These slides focus on layers of neural networks.
1. Hello and welcome to this lecture on neural network layers.
2. The first layer is always the input layer. It takes the data from independent variables. Typically the data is taken in batches. Tensorflow can take only data in numerical form. This means if you have binned data or categorical data this needs to be transformed to numerical data. You can do this manually of course, but there are also functions that can take over this task for you, so that you can directly feed binned or categorical data.
3. The most simple layer type is a dense layer. Each input layer node is connected to each output layer node. It is also called fully-connected layer. And usually a non-linear activation function is applied afterwards.

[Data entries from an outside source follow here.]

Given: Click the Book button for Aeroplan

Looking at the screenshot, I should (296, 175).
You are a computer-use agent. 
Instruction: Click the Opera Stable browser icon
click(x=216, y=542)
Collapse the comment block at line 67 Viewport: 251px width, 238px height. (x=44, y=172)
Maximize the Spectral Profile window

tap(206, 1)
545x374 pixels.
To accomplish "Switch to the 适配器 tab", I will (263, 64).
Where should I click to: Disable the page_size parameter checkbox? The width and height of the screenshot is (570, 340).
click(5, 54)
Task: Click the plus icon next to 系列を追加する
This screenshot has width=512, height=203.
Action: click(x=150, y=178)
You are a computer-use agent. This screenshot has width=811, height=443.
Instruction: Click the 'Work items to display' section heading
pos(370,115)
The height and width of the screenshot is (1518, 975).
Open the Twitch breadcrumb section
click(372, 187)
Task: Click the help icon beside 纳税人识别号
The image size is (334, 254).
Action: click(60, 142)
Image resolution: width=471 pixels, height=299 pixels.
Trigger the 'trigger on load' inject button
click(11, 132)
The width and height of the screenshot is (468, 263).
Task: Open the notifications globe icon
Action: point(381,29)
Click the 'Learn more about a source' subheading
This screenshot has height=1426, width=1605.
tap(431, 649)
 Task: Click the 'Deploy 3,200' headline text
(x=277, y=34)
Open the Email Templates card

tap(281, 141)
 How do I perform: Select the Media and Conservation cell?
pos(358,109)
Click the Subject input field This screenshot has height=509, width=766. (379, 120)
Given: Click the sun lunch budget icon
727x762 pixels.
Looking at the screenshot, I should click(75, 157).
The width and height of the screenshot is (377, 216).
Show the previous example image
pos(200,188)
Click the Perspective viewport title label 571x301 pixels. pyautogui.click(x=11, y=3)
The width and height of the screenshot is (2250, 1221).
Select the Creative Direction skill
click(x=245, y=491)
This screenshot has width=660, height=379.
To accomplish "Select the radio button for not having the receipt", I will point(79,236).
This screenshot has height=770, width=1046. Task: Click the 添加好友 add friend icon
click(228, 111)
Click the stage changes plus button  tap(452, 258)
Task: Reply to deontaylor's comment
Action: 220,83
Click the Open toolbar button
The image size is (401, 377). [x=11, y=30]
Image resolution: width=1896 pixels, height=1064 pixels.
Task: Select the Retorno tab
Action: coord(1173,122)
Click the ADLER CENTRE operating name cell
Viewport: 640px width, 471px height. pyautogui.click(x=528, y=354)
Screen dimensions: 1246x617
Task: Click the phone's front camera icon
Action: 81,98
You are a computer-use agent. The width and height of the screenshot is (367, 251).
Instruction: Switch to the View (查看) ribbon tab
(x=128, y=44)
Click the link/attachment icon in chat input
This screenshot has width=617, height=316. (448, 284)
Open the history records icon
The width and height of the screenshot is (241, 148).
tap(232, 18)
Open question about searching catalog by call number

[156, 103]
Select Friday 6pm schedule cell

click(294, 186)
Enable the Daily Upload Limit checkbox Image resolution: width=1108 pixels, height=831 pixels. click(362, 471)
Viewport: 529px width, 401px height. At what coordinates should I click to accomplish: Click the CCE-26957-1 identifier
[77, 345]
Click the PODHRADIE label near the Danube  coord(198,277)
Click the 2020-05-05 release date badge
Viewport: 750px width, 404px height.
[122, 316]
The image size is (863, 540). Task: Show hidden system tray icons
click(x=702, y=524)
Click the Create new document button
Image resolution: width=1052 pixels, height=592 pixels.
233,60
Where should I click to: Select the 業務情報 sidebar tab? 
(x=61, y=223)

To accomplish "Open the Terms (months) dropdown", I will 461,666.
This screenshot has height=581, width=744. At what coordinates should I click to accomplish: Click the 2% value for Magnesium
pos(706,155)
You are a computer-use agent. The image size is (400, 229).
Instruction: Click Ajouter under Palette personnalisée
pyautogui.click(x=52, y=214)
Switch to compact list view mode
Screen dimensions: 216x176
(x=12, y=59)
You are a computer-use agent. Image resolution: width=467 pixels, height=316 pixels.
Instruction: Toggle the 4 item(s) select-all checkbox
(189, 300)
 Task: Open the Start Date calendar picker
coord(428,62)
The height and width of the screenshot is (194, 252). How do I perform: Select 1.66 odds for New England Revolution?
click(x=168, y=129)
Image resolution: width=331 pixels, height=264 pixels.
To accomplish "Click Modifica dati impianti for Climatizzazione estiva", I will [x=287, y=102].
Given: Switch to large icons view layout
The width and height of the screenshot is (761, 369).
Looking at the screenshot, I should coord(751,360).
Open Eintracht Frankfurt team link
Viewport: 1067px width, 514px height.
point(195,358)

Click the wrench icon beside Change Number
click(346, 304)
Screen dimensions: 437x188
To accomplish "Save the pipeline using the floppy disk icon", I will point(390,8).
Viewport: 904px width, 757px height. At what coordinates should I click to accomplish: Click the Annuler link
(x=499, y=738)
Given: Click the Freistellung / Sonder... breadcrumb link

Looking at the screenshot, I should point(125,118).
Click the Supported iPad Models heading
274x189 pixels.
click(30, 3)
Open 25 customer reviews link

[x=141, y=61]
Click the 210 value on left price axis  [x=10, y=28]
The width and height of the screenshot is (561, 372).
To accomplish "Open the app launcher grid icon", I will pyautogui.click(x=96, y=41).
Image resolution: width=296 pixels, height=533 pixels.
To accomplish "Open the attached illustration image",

4. A convolutional layer consists of filters. Sequentially a subset of the input data is processed. Finally, all nodes of the input layer are used. In the graph at the right side, you can see that for the first node of the convolutional layer, the first three points are used. Then, for the next point of the convolutional layer, the next three points are used. If there were many more points, you would sweep through all points of input layer to come up with all nodes of convolutional layer. Typically this layer is applied several times in convolutional neural networks and followed by a pooling layer. Both types will be discussed in the lecture on convolutional neural networks in more depth.
5. Other layer types will only be shown shortly. The network layout that you can see at the right side represents both types that I will explain on this slide.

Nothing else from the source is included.